+++ Document extract

This Update focuses on several commercial law cases of interest.

Brown v. Washington State

In Brown v. Washington State Department of Commerce, 184 Wn.2d 509 (2015), a case addressing the rights of Washington homeowners to access mediation with their lenders under the Foreclosure Fairness Act, the Washington Supreme Court held that the actual holder of a promissory note was the “beneficiary”, rather than the owner of the promissory note, for purposes of determining whether an exemption from a foreclosure mediation program was applicable. The mortgage note was owned by Freddie Mac, but M&T Bank was the loan servicer and actual holder of the note. The Court found that the actual holder of the note is the “person entitled to enforce” the note and modify the loan under UCC Article 3 of the Uniform Commercial Code, and thus, concluded that M&T Bank was the “person entitled to enforce” the note.

 
Standard Bank v Hughes (In re Estate of Nardoni).

In Standard Bank v Hughes (In re Estate of Nardoni), 2014 IL App (1st) 131075 (Ill. App. Ct. 2015), the court reviewed two claims relating to guaranties made by a deceased.  Under the first claim, the deceased signed a guaranty for a loan and delivered certain stock certificates to Standard Bank to secure his obligations under the guaranty.  The Bank placed the certificates in a vault and, after default, for three years, the Bank refused to either sell the stock or permit the debtor to sell the stock to pay off the secured obligation.  The Bank claimed that it was entitled to keep the collateral in its possession until the loan was fully satisfied.  The court found that the Bank’s treatment of the collateral was commercially unreasonable.  Further, the Bank’s failure to dispose of the collateral in a commercially reasonable manner operated to discharge the guarantor from its guaranty of the loan.

++++++
+++ Data excerpts

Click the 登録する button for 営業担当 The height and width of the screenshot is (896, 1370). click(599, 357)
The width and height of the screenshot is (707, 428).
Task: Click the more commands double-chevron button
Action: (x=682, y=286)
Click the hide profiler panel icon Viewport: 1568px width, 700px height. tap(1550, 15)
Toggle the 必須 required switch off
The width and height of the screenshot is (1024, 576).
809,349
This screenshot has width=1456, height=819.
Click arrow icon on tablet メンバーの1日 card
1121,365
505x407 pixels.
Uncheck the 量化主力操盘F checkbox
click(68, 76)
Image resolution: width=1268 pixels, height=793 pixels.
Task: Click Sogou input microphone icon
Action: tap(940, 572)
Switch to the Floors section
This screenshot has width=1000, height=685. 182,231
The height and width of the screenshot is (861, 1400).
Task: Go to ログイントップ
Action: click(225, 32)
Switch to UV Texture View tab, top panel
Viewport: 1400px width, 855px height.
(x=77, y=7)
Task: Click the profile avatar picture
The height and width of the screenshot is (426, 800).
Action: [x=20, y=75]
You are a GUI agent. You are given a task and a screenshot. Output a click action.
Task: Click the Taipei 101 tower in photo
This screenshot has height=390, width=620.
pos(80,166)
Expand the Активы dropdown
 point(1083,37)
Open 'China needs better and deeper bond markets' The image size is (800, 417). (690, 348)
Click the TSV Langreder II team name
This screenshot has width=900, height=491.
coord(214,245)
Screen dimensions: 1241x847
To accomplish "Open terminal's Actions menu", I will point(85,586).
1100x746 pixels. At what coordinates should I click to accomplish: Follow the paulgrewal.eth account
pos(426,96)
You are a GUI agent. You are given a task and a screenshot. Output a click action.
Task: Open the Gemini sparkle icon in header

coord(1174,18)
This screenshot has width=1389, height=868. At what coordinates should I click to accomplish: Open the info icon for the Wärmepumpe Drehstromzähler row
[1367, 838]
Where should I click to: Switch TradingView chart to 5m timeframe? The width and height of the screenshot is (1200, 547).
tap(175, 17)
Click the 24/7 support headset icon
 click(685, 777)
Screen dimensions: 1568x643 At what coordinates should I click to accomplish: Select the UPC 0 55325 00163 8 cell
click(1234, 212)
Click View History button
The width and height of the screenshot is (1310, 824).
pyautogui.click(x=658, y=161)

++++++

→ **The task**
Decide whether each statement agrees with the commercial law update, answering yes or no and quoting the words that decide it. 1. In the Brown case, M&T Bank owned the mortgage note. 2. In the Nardoni case, Standard Bank kept the stock certificates in a vault. 3. The court in the Nardoni case judged the Bank's treatment of the collateral to be commercially reasonable.

→ **Result of the task**
1. No: "The mortgage note was owned by Freddie Mac, but M&T Bank was the loan servicer and actual holder of the note."
2. Yes: "The Bank placed the certificates in a vault"
3. No: "The court found that the Bank’s treatment of the collateral was commercially unreasonable."